- [WORK INSTRUCTION]
As you look over the data below, please find each line where the word "will" appears, then copy it.

*** PROVIDED ENTRIES ***

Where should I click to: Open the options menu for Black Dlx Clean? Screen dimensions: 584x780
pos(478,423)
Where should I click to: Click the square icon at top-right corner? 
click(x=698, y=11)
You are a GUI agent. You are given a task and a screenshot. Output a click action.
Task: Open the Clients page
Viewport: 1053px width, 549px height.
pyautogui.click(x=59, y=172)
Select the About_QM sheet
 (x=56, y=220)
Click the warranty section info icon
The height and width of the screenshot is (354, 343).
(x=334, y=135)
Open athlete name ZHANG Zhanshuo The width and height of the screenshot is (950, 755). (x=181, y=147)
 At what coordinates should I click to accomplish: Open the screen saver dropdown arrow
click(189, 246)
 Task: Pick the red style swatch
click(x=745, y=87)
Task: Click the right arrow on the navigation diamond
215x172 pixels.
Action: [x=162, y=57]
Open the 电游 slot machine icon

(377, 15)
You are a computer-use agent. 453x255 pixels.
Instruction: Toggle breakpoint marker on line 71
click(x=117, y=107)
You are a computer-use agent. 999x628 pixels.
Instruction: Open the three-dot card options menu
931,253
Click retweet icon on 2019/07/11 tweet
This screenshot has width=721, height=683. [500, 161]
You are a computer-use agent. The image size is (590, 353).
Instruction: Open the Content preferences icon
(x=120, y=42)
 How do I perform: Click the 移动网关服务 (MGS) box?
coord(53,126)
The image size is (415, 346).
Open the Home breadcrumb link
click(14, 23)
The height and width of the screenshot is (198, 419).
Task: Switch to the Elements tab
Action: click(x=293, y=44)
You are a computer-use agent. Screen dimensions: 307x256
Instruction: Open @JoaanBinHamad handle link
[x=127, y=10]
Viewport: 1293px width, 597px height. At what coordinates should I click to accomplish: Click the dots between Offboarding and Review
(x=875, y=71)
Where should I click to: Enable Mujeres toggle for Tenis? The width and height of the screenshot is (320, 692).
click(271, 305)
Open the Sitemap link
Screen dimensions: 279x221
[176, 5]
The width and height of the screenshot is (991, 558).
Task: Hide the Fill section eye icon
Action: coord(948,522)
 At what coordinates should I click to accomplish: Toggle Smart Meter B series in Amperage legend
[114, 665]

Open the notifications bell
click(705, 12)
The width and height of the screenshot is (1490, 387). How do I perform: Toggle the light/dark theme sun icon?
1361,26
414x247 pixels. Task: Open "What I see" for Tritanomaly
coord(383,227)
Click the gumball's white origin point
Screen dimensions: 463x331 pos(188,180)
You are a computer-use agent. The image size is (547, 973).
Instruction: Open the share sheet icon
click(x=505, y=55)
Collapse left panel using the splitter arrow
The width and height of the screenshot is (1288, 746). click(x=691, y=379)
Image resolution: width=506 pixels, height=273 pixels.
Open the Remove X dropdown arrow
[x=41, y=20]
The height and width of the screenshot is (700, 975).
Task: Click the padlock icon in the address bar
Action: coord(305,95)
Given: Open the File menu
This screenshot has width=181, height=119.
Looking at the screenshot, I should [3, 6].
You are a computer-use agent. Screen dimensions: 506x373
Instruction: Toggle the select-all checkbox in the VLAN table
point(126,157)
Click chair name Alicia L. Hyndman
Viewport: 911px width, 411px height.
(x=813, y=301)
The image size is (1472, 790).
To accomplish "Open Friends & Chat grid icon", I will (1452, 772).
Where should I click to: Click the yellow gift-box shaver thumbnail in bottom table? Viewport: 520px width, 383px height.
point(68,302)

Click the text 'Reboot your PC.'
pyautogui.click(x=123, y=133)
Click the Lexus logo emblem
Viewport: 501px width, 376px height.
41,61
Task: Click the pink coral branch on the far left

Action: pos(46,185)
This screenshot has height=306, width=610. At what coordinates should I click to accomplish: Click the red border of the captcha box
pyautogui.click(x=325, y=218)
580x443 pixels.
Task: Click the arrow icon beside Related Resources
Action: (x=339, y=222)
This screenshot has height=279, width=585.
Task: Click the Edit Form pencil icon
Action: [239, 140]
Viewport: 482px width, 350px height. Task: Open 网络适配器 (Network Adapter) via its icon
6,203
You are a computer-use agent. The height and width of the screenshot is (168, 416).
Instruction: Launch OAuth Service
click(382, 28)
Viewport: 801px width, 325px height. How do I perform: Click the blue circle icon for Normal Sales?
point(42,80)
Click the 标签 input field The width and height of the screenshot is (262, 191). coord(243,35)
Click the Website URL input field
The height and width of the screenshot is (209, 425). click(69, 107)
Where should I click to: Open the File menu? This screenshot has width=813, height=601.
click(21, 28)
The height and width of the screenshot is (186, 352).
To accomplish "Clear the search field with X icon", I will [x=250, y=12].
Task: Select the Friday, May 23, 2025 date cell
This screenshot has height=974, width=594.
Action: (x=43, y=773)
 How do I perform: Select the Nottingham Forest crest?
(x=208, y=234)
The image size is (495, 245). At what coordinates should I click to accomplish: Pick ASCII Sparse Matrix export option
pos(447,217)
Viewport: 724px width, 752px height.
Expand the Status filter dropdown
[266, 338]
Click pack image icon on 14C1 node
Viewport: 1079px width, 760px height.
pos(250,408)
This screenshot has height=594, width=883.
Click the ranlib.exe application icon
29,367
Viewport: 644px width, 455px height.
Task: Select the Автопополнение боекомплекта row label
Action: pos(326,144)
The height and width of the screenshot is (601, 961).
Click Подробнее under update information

*** End of PROVIDED ENTRIES ***

- [ANSWER BOX]
To accomplish "Open Friends & Chat grid icon", I will (1452, 772).
To accomplish "Clear the search field with X icon", I will [x=250, y=12].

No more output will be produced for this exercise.